Neurophysiology and neural engineering: from research to the development of functional biomarkers for innovative sensors
LECTURER
Paola Lanteri
ABSTRACT
Neurophysiology is the branch of physiology concerned with understanding the function of neural systems and, associated to neural engineering, involves the development of an interface between electronic devices and living neural tissue applied in real world. This opportunity increase the possibility to considered neurophysiology parameters as biomarker, “a characteristic that is objectively measured and evaluated as an indicator of normal biological processes and pathogenic processes, or responses to a therapeutic intervention.” Electro-encephalography (EEG) are the modalities of choice when studying rapid responses of neural populations to a certain stimulus or evoked or induced responses activated with only a small time-shift in the order of milliseconds (evoked potentials, event related potentials). Recording resting state EEG (rsEEG) rhythms focuses on abnormalities in the frequency and topographical features to unveil neural dysfunctions in the regulation of quiet wakefulness.
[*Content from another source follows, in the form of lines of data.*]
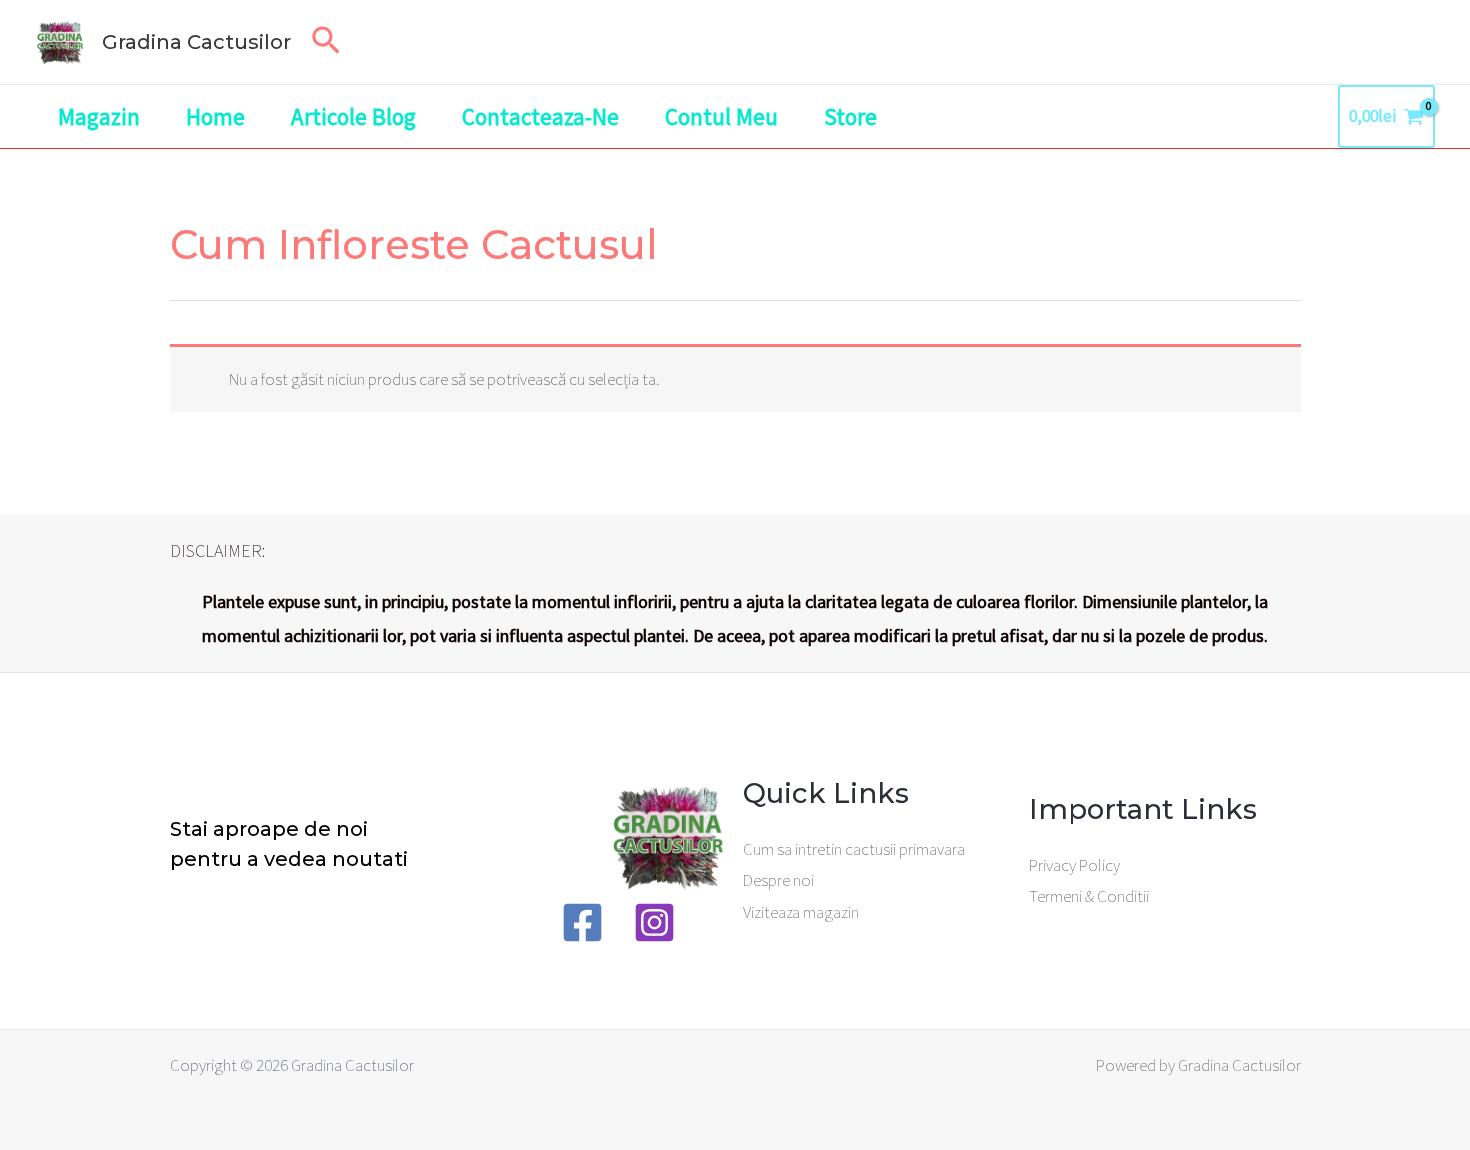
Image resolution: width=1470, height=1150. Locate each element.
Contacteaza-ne (540, 116)
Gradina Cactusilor (196, 42)
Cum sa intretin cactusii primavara (854, 849)
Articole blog (353, 116)
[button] (326, 42)
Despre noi (778, 880)
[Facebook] (582, 922)
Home (215, 116)
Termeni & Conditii (1089, 896)
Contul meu (721, 116)
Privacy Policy (1074, 865)
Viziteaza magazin (801, 912)
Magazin (99, 116)
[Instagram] (654, 922)
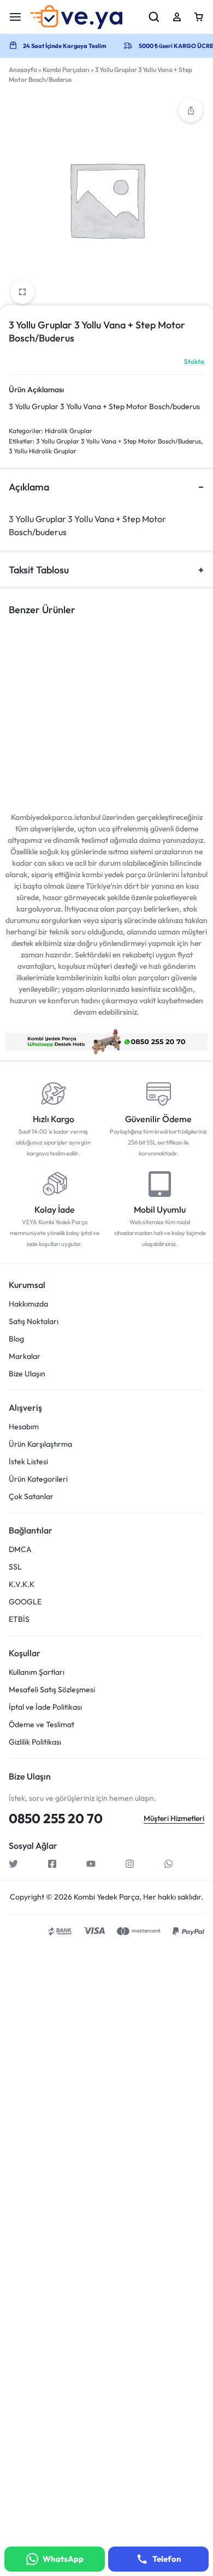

These modalities of recording, quite or stimulated, permitted to study functional and effective connectivity, to describe the statistical interdependence between neural masses within and between two or more neural nodes of a brain network and the temporal precedence or a causal influence in the activity of one neural node over another. Cortical involvement to a task can be estimated using coherence. Coherence estimation provides a measure of functional connectivity between spatially distinct sources of oscillatory neural activity by the strength of the linear relation between activation of two sites in the frequency domain. Coherence between spatially distinct cortical regions (cortico-cortical coherence, CCC) in the beta and gamma frequency bands is increased with task complexity; attentional focus; sensory–motor processing; cognitive performance; and learning, but is lower during tasks that are performed more automatically. Coherence could be studied between cortical (EEG) and muscle (EMG) activity (corticomuscular coherence, CMC) as a function of cortical involvement in a task, too. The correct selection of the neurophysiological parameter to be studied on the basis of the function under examination is relevant.
SHORT BIOGRAPHY
Paola Lanteri graduated in 1995 at the Faculty of Medicine, University of Verona-Italy, received the specialization degree in Neurology from the University of Verona in 2000 and the the Ph. D. degree in Neuroscience from University of Verona, in 2003. From 2001 to 2013 she was appointed as a senior physician at the Department of Neurology in different Italian Hospital in adult and pediatric neurology and neurophysiology applications. Currently Head of Division of Neurophysiology. Department of Diagnostics and Applied Technology, Neurophysiopathology Center, Fondazione IRCCS, Istituto Neurologico Carlo Besta, Milan, Italy. Member of Board of Italian Society of Clinical Neurophysiology (SINC) from 2014-to 2018, from 2007 to 2014 National co-coordinator “SINC Group of Study about Intraoperatory Neurophysiology and Critical Care neurophysiology”, from 2018 National co-coordinator “SINC Group of Study about about Pediatric Neurophysiology".